Los salvajes ceden en su empuje y empiezan a retroceder dispersándose, los soldados abren filas e inician la persecución, la lucha se torna individual; un soldado, emerge a golpe de mandoble de entre un grupo rival que le había rodeado, el soldado sangra abundantemente por la cabeza, pero ataca con ímpetu y los otros van cayendo entre alaridos de dolor, algunos escapan del ataque; uno de los generales recibe un garrotazo en el hombro del brazo donde porta el escudo cayendo de rodillas, cuando el salvaje alza el garrote para asestarle el golpe de gracia, el general incorporándose inesperadamente le atraviesa la cabeza con su espada desde la quijada hasta la coronilla, el salvaje se desploma con el cuerpo completamente bañado en su propia sangre; cerca de él otro enemigo recibe el filo de una espada en plena espalda y queda tendido en el suelo al tiempo que sus miembros se agitan de un modo horrible; yo sigo al rey con mi improvisado estandarte por todo el campo de batalla al tiempo que él imparte órdenes y se quita de encima a espadazos a todo aquel que le enfrenta; un brazo cae a mi lado agarrado todavía a un imponente garrote, su antiguo dueño huye dando berridos mientras un soldado corre detrás de él gritándole que aguarde, que todavía no ha terminado; toda clase de escenas de inimaginable horror se suceden a un tiempo a mi alrededor mientras continuo en pos de mi señor, cabezas que ruedan por el suelo, cuerpos despedazados, heridas de las que mana la sangre como de una fuente, miembros que parecen tener vida propia, heridos que miran con ojos enloquecidos a sus heridas o al soldado que esta en trance de dar el golpe final.
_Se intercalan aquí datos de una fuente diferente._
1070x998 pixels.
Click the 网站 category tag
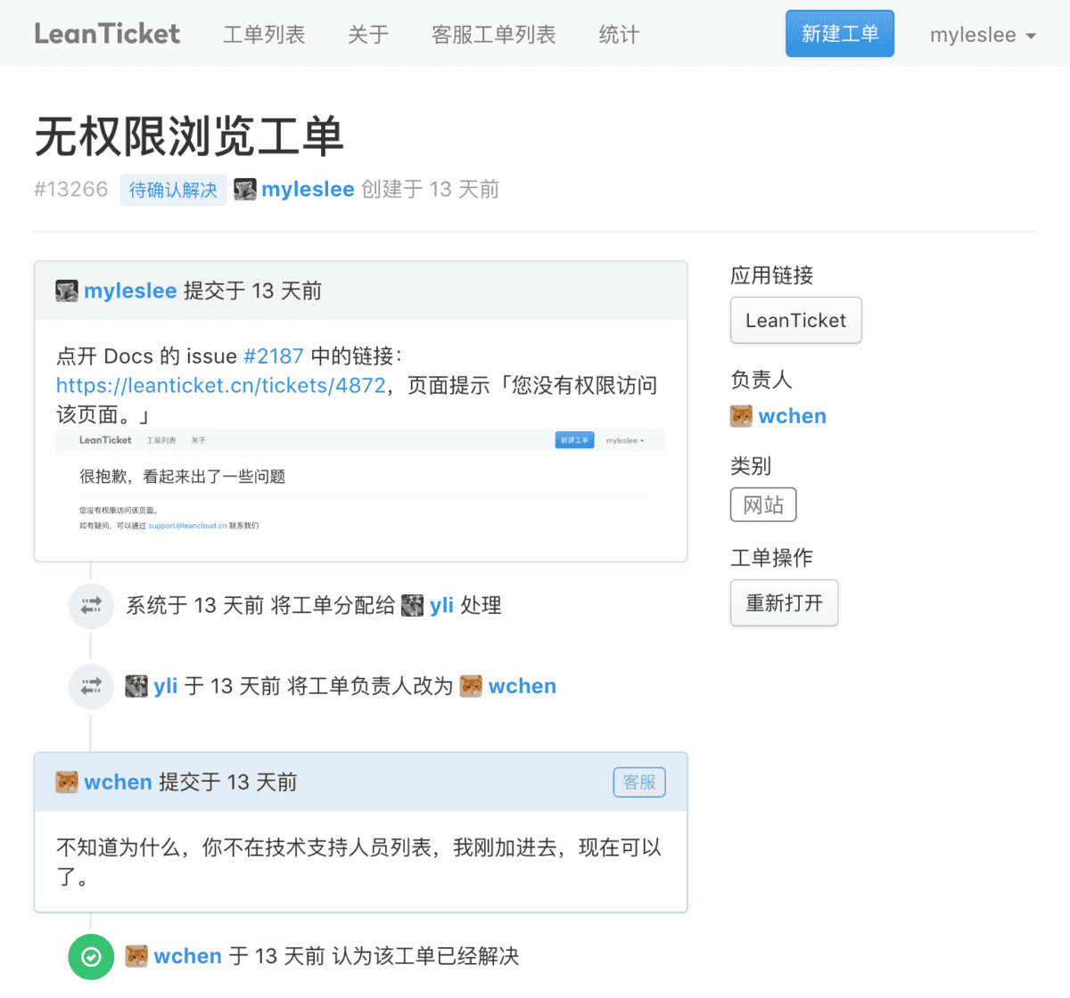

El rey está luchando con un salvaje que se defiende con una pica arrebatada a un soldado moribundo; en ese momento me da la espalda, la insidiosa idea vuelve a aflorar en mi cabeza como un torrente impetuoso, ¡Ahora puedo vengar a mi antiguo señor! ¡Ahora puedo vengar la muerte y la esclavitud de mis compañeros! Nadie mira, todos están ocupados en la batalla y no podrán salvarle, lo que voy a hacer es ignominioso y me va a llevar a la muerte, pero recuperaré el honor ante los míos. Le doy la vuelta al estandarte, del que sobresale la punta y dos codos de la pica, ya estoy alcanzando la espalda del rey cuando inesperadamente aparece un enemigo a su costado presto para golpearle, tras un instante de indecisión me arrojo sobre él y lo atravieso con la lanza...
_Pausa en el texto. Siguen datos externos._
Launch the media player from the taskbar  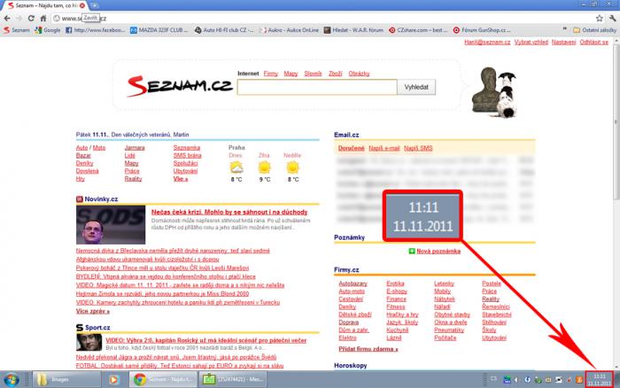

al salvaje, que se desliza hasta el suelo y la muerte con un gruñido sordo. El rey, que acaba de rematar a su rival se gira alertado por el ruido a su espalda, contempla con mirada sorprendida al enemigo caído, atravesado aun por la pica, luego me mira a mí, que la sostengo, todavía más sorprendido; me tiemblan las piernas, no llego a comprender mi propia decisión; quería matarle y cuando se presenta la oportunidad de que muera, sin que ni siquiera tenga yo que intervenir le salvo la vida; no sé si me ha faltado el valor en el último instante o si en mi corazón ha nacido una nueva lealtad. El rey me sigue mirando de un modo extraño, parece como si comprendiera algo... me da las gracias en voz baja, como si le costase trabajo hablar, en un tono entre sorprendido y admirado; de pronto lanza una potente carcajada que se deja oír por encima del fragor del combate.